Dal suo entusiasmo sembra quasi che per lei, rispetto al fascino del personaggio, la natura gialla della storie passi in secondo piano.

«È così. Lolita potrebbe fare anche, chesso, il chirurgo o l'architetto. Il lavoro è centrale per lei, come per molte donne moderne che vi si identificano totalmente e lo mettono davanti all'amore. Ma non lo è per l'effetto che il personaggio produce: Lolita è più interessante ancora degli stessi casi gialli che è chiamata a risolvere».

C'è un aspetto del suo carattere che lei non ha e che vorrebbe avere?
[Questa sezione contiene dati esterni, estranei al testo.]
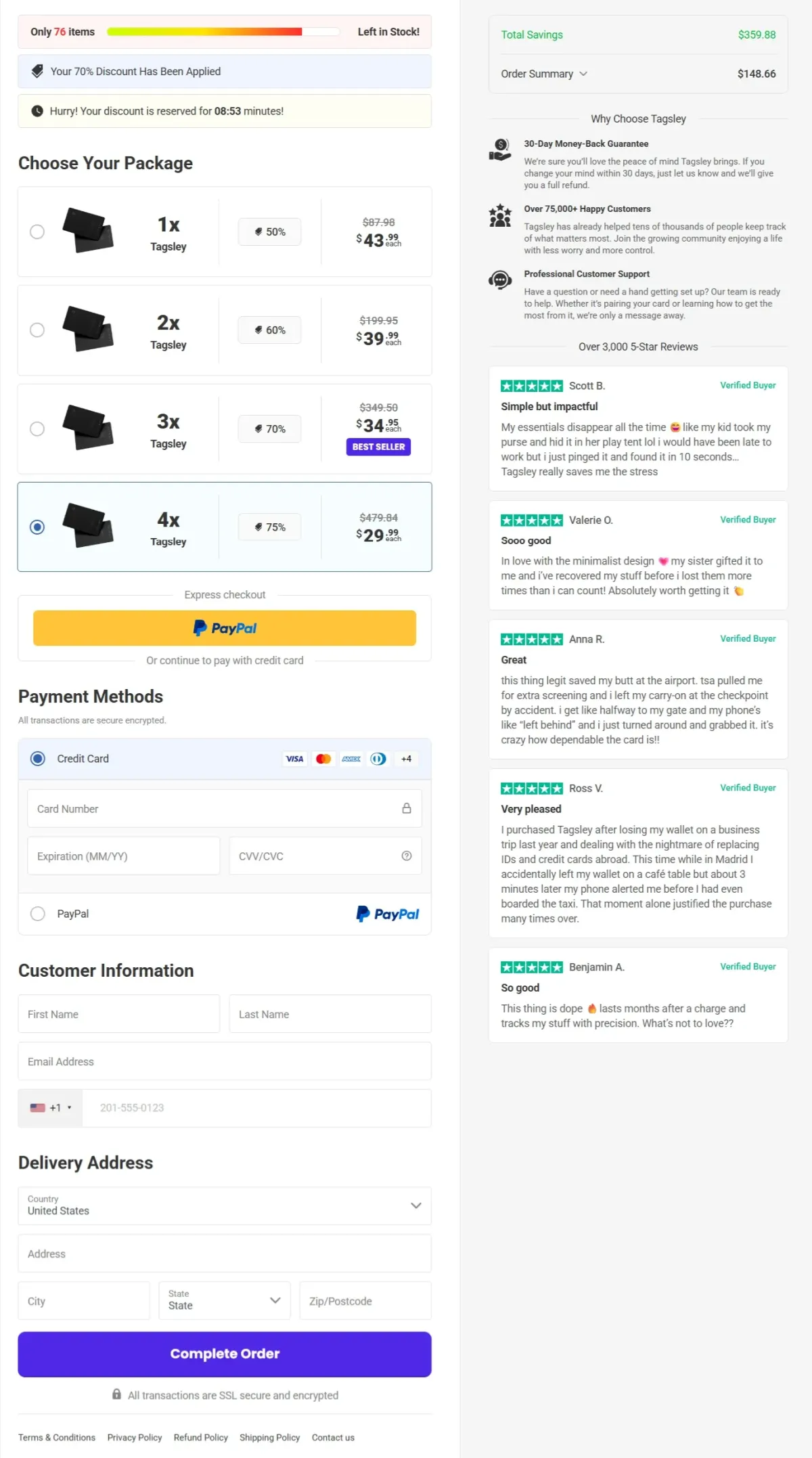This screenshot has height=1458, width=812.
Task: Click the +4 additional cards icon
Action: pyautogui.click(x=405, y=759)
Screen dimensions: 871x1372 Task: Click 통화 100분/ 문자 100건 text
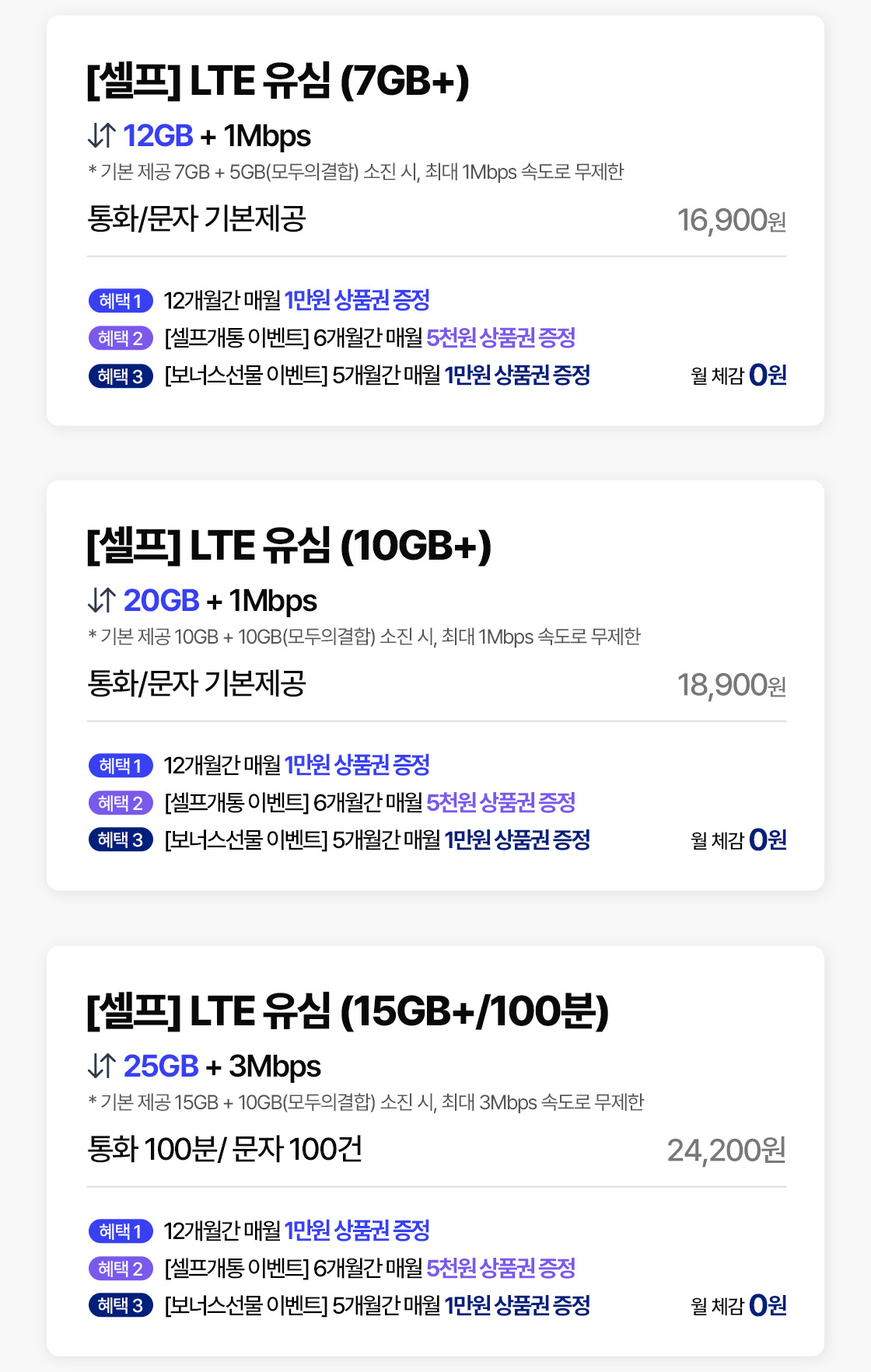click(x=225, y=1149)
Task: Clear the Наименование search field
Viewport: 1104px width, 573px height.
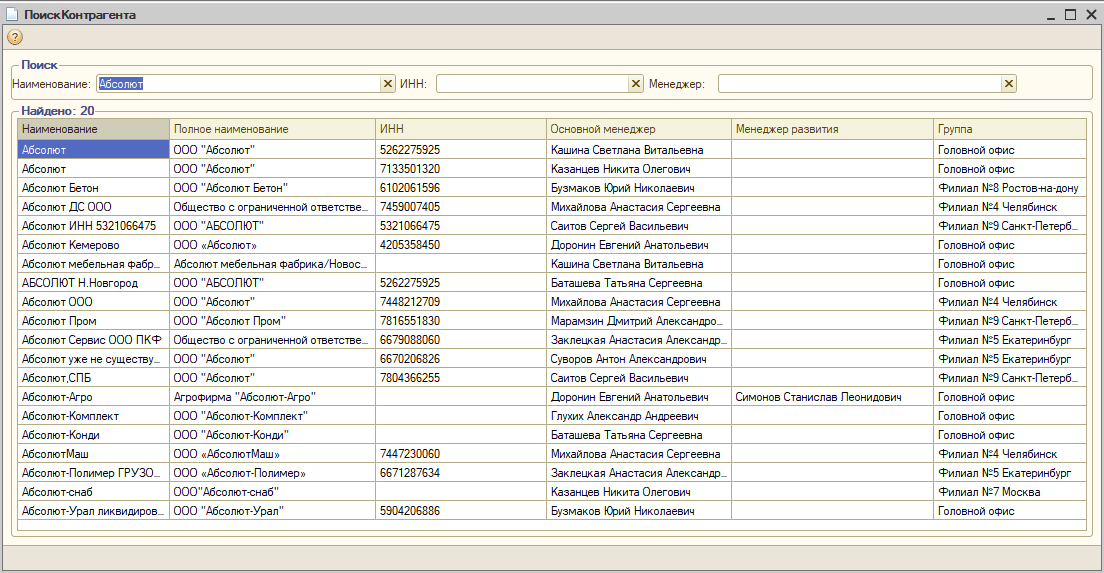Action: (x=387, y=84)
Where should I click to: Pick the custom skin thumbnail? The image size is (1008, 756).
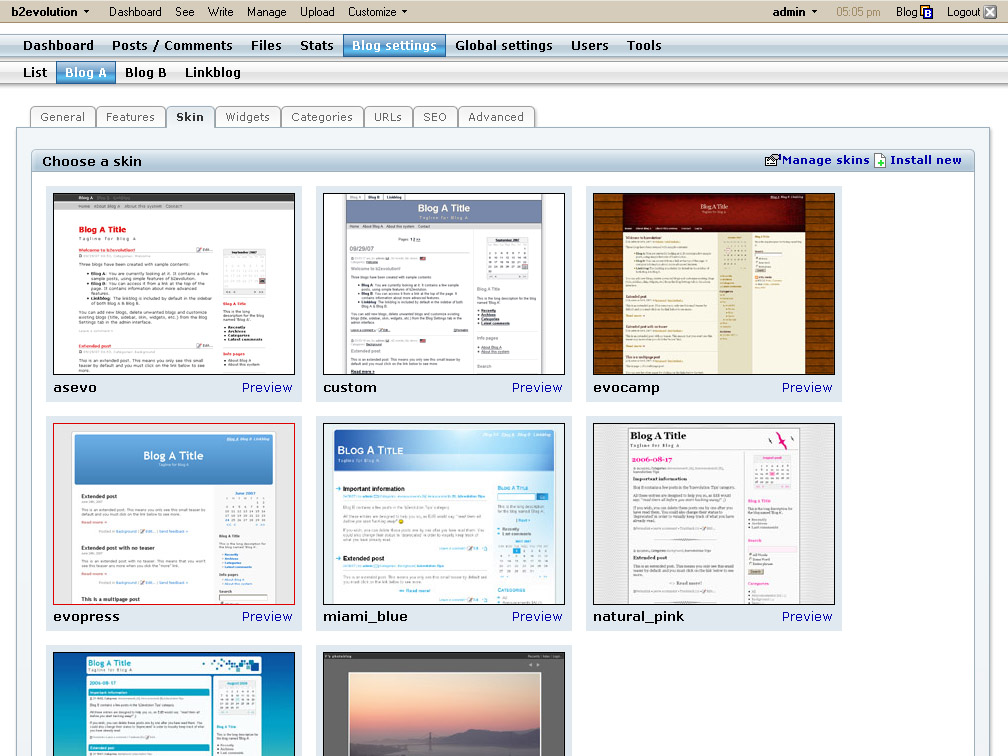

«La spregiudicatezza. Perché in realtà, più che di qualcuno, Lolita è innamorata dell'amore. È un uccel di bosco all'eterna rincorsa della passione, del momento, del qui e ora. Non è tipo da matrimonio, Lolita. È una che si butta. È convinta che per vivere bisogna darsi; altrimenti non è vivere. Il che significa anche sbagliare, naturalmente: buttarsi e prendere magari una craniata. Ma farsi male, per lei, fa parte della vita».

Che tipo di seduttrice è?

«Le piace stuzzicare, provocare. Così con gli uomini che lavorano con lei si diverte a essere pungente: vuole loro bene, ma non lo dimostra mai troppo apertamente. Sorride loro, ma sempre in modo che loro non se ne accorgano».

E poi c'è l'ironia. Quanto spazio ha nel fascino di Lolita?

«Enorme. È un altro aspetto della sua modernità.

Lei sa guardare le cose da un diverso punto di vista; ed è questa distanza a consentire la scoperta dei lato ironico. Anch'io, grazie alla lunga assenza, ogni volta che torno a Napoli mi ritrovo ad avere altri occhi. Quelli che mi fanno sorridere del mio stesso essere napoletana».